### Aim of the exercise
The answer is the line with "Toggle the select-all" and every line after it to the end of the listing, retyped exactly. Pictures do not belong in it.
* * * * * * *
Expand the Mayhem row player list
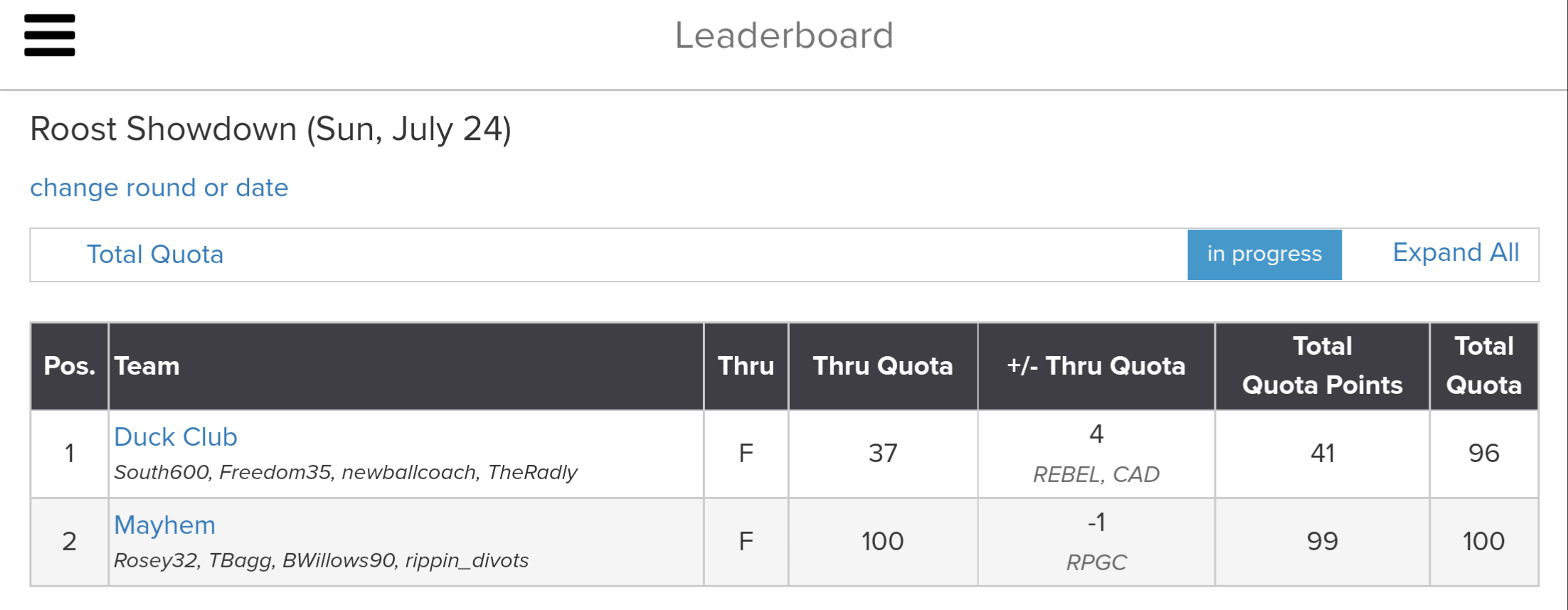The height and width of the screenshot is (610, 1568). [x=321, y=561]
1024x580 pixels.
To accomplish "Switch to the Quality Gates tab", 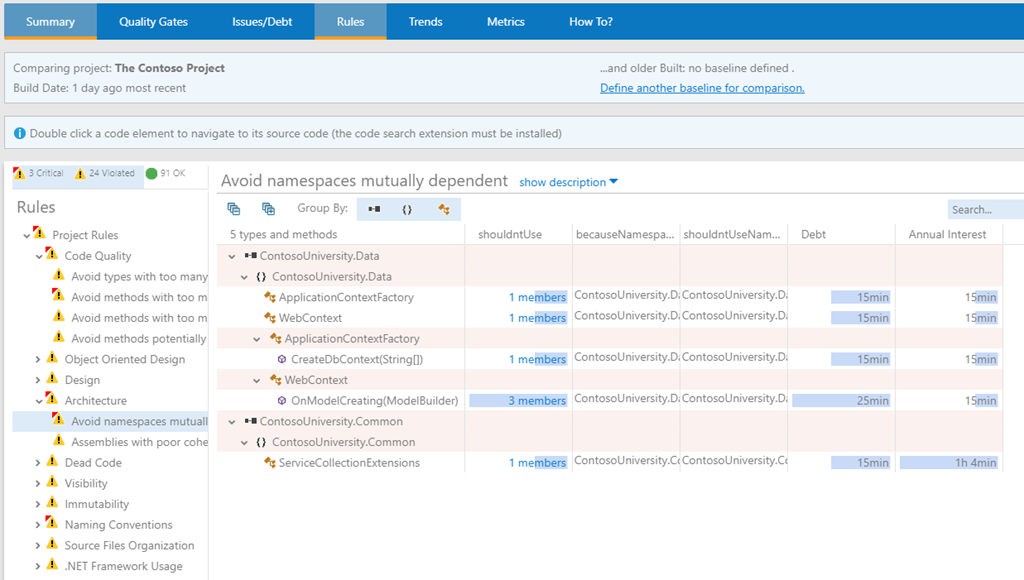I will click(x=153, y=21).
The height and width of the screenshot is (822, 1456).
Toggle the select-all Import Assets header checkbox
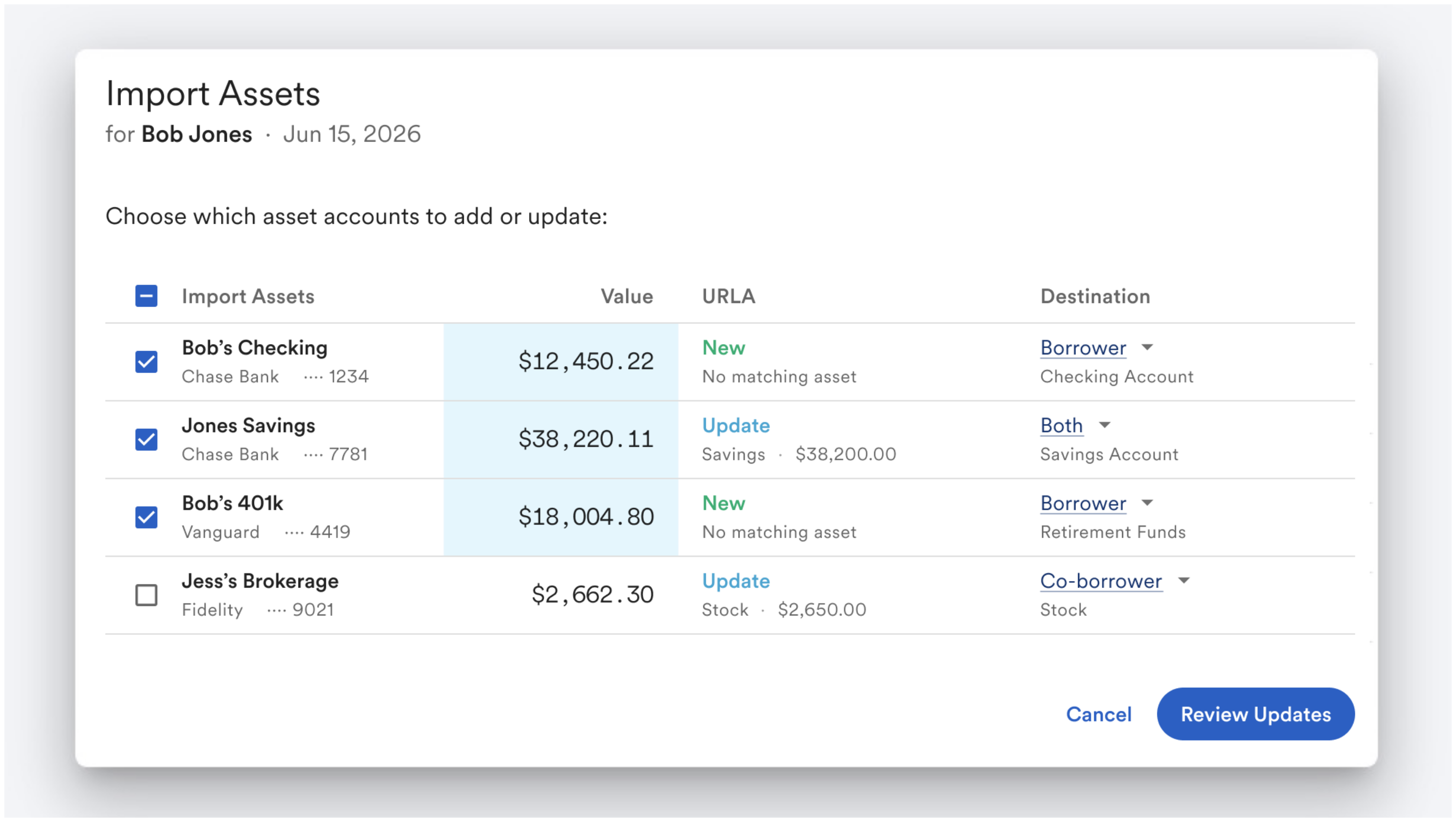(x=146, y=296)
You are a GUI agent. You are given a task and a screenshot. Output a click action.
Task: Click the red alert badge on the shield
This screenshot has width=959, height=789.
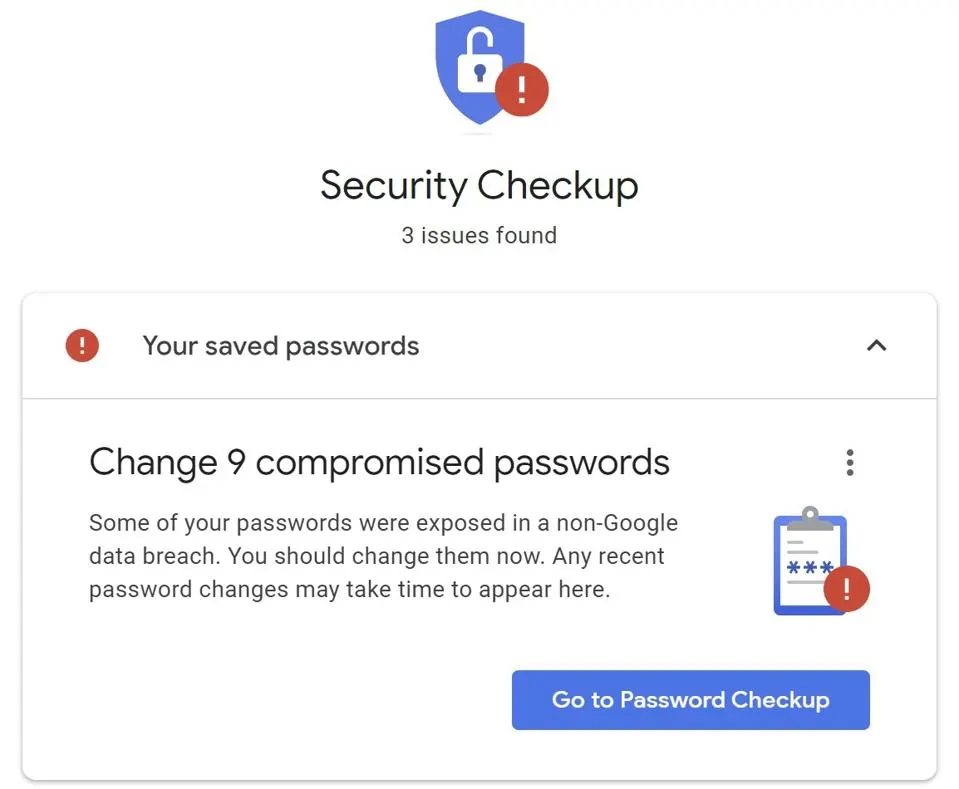tap(521, 89)
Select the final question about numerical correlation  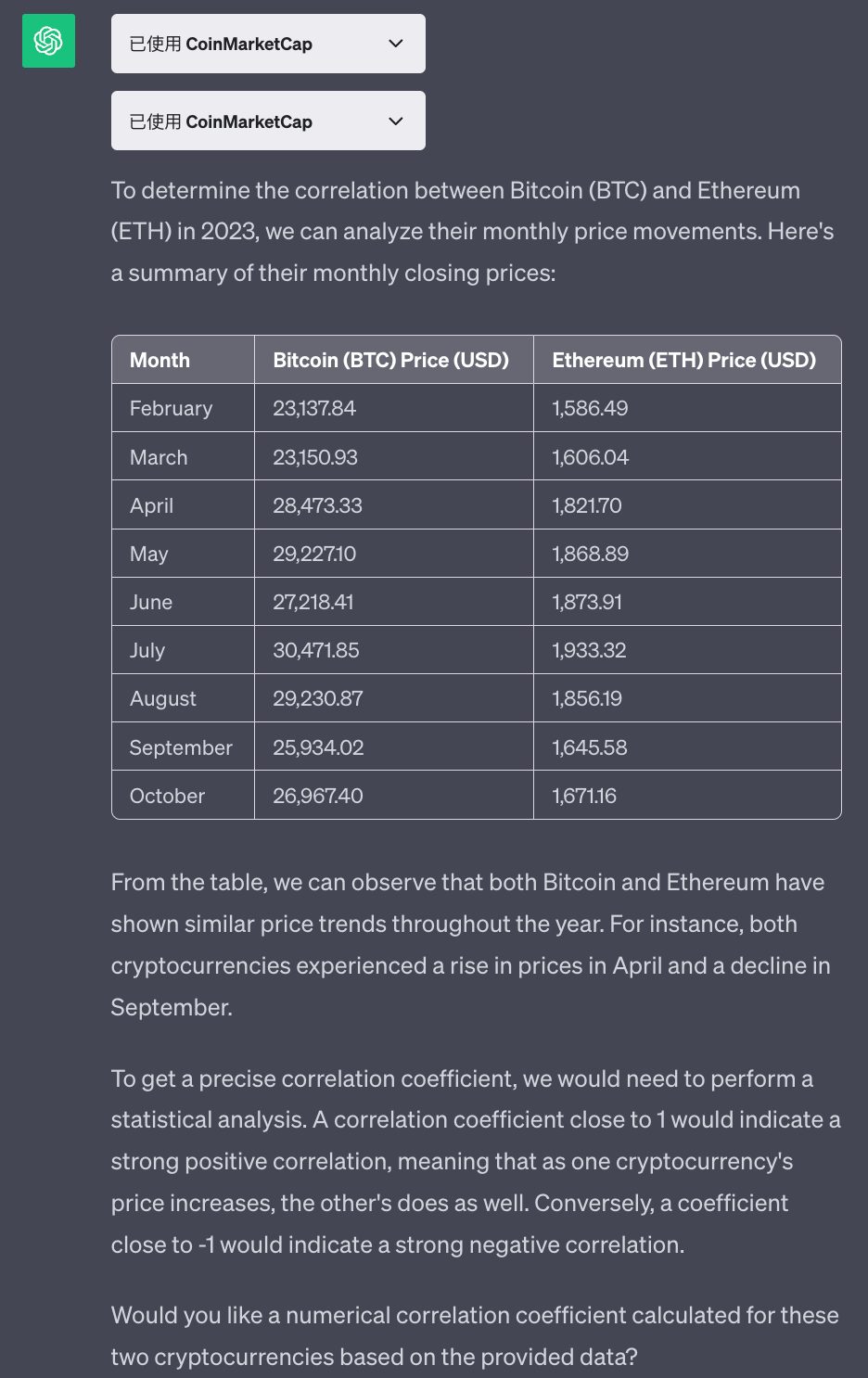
* * * * * * *
### Result below
Toggle the select-all Import Assets header checkbox
(x=146, y=296)
You are a GUI agent. You are given a task and a screenshot. Output a click action.
Task: Click the red alert badge on the shield
This screenshot has width=959, height=789.
tap(521, 89)
Select the final question about numerical correlation  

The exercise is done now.